That’s right, night I bring you The Definitive Magneto Collecting Guide and Reading Order. This new guide is available exclusively to CK’s Crushing Comics Club Patrons until January 15th. Want early access? Visit CK on Patreon to learn more.

I’ve long said that of all the Marvel characters who never had their own title (well, until 2014), Magneto’s arc is one of the most consistent and fascinating.

x-men-1991-0001-magneto_variantStan Lee and Roy Thomas had established the allegory of Xavier’s closed hand approach to leading mutants versus Magneto’s closed fist long before Chris Claremont first penned the character in 1975. Magneto transform from a one-note villain in X-Men #1 in 1963 to a man blinded by the frenzy of needing to defend his own people by either establishing a sovereign nation for them or bending the entire world to his will.

Chris Claremont made Magneto’s seemingly Sisyphean struggle resonate more deeply when he began to gradually reveal that Magneto was the survivor of Auschwitz concentration camp in Nazi Germany in a series of references and flashbacks starting in Uncanny X-Men #150 in September of 1981. Suddenly, his fervor over leading mutant-kind was contextualized, though it still could not excuse his acts of violence (as in the same issue, when he drowns an entire Russian submarine full of sailors). His repeated attempts to carve out a sovereign, defensible homeland for mutants were suddenly and tragically recast as a way of recreating Israel prior to the World War II rather than after.

Marvel really loves to say that each of their annual events “will change everything,” but the original Secret Wars did just that for Magneto in 1984. By grouping him with the heroes in the outset of the story, The Beyonder (and, by extension, his author and editor-in-chief Jim Shooter) recognized the layer of nobility that Claremont had so deftly played up in Magneto’s previous appearance.

In turn, that cleared the path for Claremont to begin Magneto’s rehabilitation as soon as he returned from the company’s first line-wide event. He placed Magneto into a sympathetic position, shipwrecked and under the care of Lee Forrester on his own former island base, and then had Xavier personally commission him as the leader of the X-Men in the run-up to Secret Wars II in 1985.

That flawed nobility has never since left the character. Even through several later returns to villainy, Magneto’s focus is never pure evil (or, if in hindsight it seems to be, it’s quickly retconned away).

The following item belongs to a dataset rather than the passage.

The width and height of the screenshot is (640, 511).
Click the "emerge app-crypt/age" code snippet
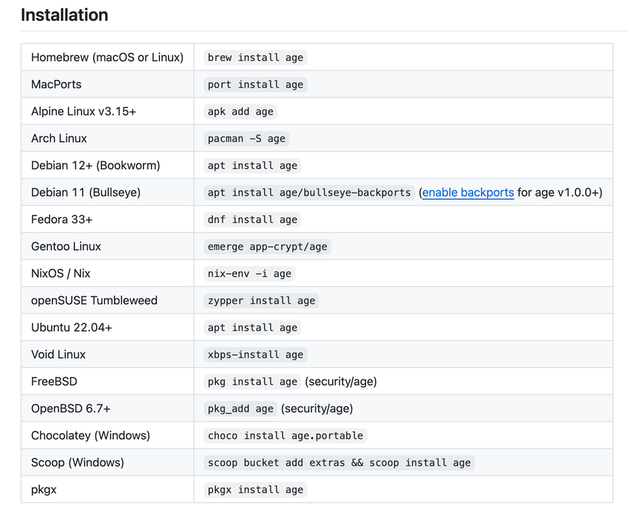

That’s partly due to his relative scarcity through 2010. After “Acts of Vengeance” in 1989-1990, Magneto rarely appeared outside of X-books, and was always promptly mothballed upon his exit – as in his memorable turn in Claremont and Jim Lee’s X-Men, Vol. 2 #1-3 in 1991.

In a March 1999, Alan Davis and Fabian Nicieza finally granted Magneto his wish, with him assuming rule over the island of Genosha off the Southeastern African coast. As with the unending holy war between Palestine and Israel, Magneto’s Genosha was built atop the ruins of a country known not only for discrimination against mutants, but for pressing them into slavery and genetic mutilation.

uncanny-x-men-1963-0516-pg12It seems that the land is cursed with ill intent, and Magneto couldn’t escape that when a super-sentinel cuts him and his millions of subjects down in cold blood in the shocking opening scenes of Grant Morrison’s New X-Men. Yet, Claremont would find a way to cheat that death (after all, it’s his speciality) in a 2004 iteration of Excalibur, using Magneto as leverage to kick off the House of M event.

The wake of House of M left Magneto without powers or purpose, given than less than 200 mutants remained on the Earth. It was Ed Brubaker and Matt Fraction – hot off their co-authored run on Immortal Iron Fist in 2008 – who set Magneto on a new path that culminated in his becoming one of the anchors of the X-Men books from 2010 to the present day.

Fraction’s run on Uncanny X-Men saw Magneto reclaim his powers and then submit himself to the service of Cyclops, who had been pressed into leading the entire mutant race past its potential extinction due to the events of Messiah Complex.

Kieron Gillen and then Brian Bendis loved the subtext of Magneto’s inability to simply play the right hand man, but it was Cullen Bunn who seized upon it in his unexpectedly riveting Magneto solo series in 2014. There, in the vacuum of positive or negative leadership of the mutant race, Magneto began to silence or subvert elements he found unacceptable all while undermining Cyclops as a revolutionary leader through being a triple-agent with SHIELD.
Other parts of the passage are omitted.